**Exercise**
From the privacy FAQ below, reproduce word for word the passage that opens with the words containing "The COVID Nearby" and closes with "entered the building.".

**Selected excerpt**
<<<<

Privacy Matters

Do I have security and privacy when I use COVID Nearby?

The COVID Nearby platform offers both security and privacy with the strongest possible types of guarantees. COVID Nearby uses the powerful method of differential privacy to protect the information it releases against any current or future attacker.

What is the difference between security and privacy? Isn’t my privacy protected automatically when I use a secure app?

Security concerns the secure user authentication and secure exchange of information. Privacy, however, is altogether a different concept. Privacy refers to the risk that a person is exposed to when she allows others to look at his information. By analogy, think of security as the process for letting only authorized people to enter a building, whereas privacy corresponds to ensuring that nobody other than the person entering the building knows whether she entered the building.

In a symptom-tracking app, I don’t provide my name, and such apps report the symptoms for a group of people, not one person. Then, why is privacy still a problem?

Obvious identifiable information, such as your name or email, is only one piece of information that attackers use to find out who you are. Numerous scientific studies have shown that simply deleting obvious identifiable information does not protect privacy. Privacy experts have analyzed such anonymized data and fully recovered the identities of many users in a database. For example, an attacker may launch an association privacy attack. This attack systematically links the information, which contains no obvious identifiable information, provided by a symptom-tracking app to outside sources of information (that may have obvious identifiable information) and reveals the identities of individuals who reported their symptoms anonymously. Privacy experts showed the power of this attack on anonymized Netflix data. The authors of a vast number of anonymous Netflix reviews were identified by linking the reviews to publicly available IMDB data. Thus, removing obvious identifiers often fails to protect the privacy of individuals.

>>>>

**Entries supplied**
<<<<

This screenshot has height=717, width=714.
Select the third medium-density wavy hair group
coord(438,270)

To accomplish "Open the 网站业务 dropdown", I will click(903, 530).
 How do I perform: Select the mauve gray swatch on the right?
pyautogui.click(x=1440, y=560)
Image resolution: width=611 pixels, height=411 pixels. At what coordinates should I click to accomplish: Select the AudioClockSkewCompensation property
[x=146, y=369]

>>>>
<<<<

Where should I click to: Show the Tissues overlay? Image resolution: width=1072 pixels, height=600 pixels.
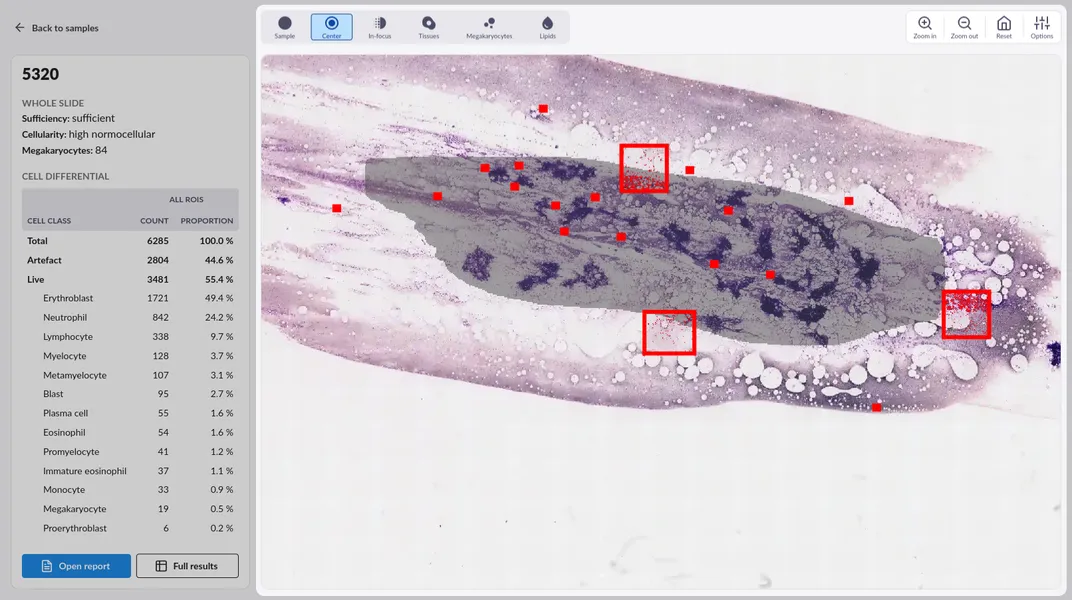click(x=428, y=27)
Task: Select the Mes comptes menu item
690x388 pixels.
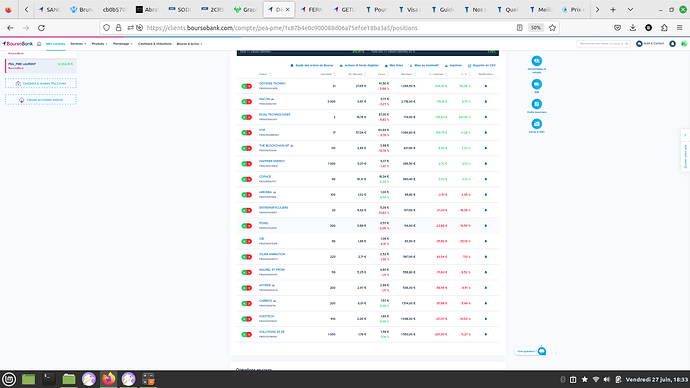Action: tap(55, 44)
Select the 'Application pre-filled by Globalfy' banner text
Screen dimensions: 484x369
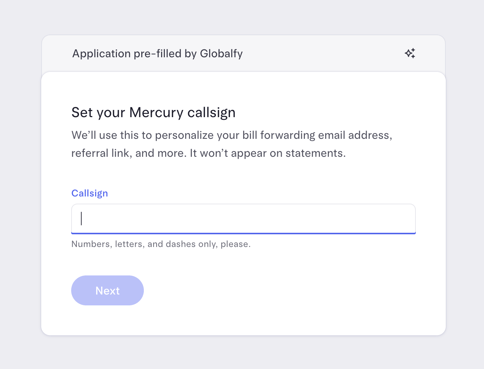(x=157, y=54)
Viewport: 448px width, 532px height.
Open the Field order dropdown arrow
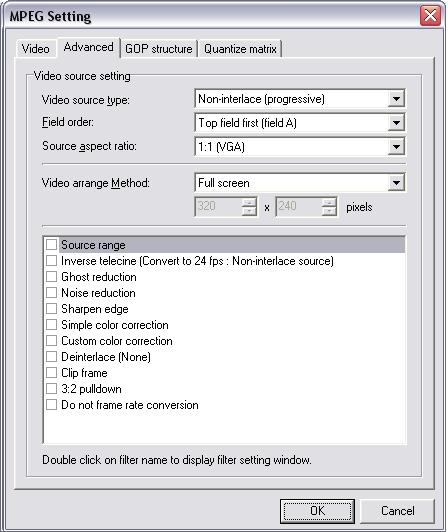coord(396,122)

>>>>

**Written solution**
The COVID Nearby platform offers both security and privacy with the strongest possible types of guarantees. COVID Nearby uses the powerful method of differential privacy to protect the information it releases against any current or future attacker.

What is the difference between security and privacy? Isn’t my privacy protected automatically when I use a secure app?

Security concerns the secure user authentication and secure exchange of information. Privacy, however, is altogether a different concept. Privacy refers to the risk that a person is exposed to when she allows others to look at his information. By analogy, think of security as the process for letting only authorized people to enter a building, whereas privacy corresponds to ensuring that nobody other than the person entering the building knows whether she entered the building.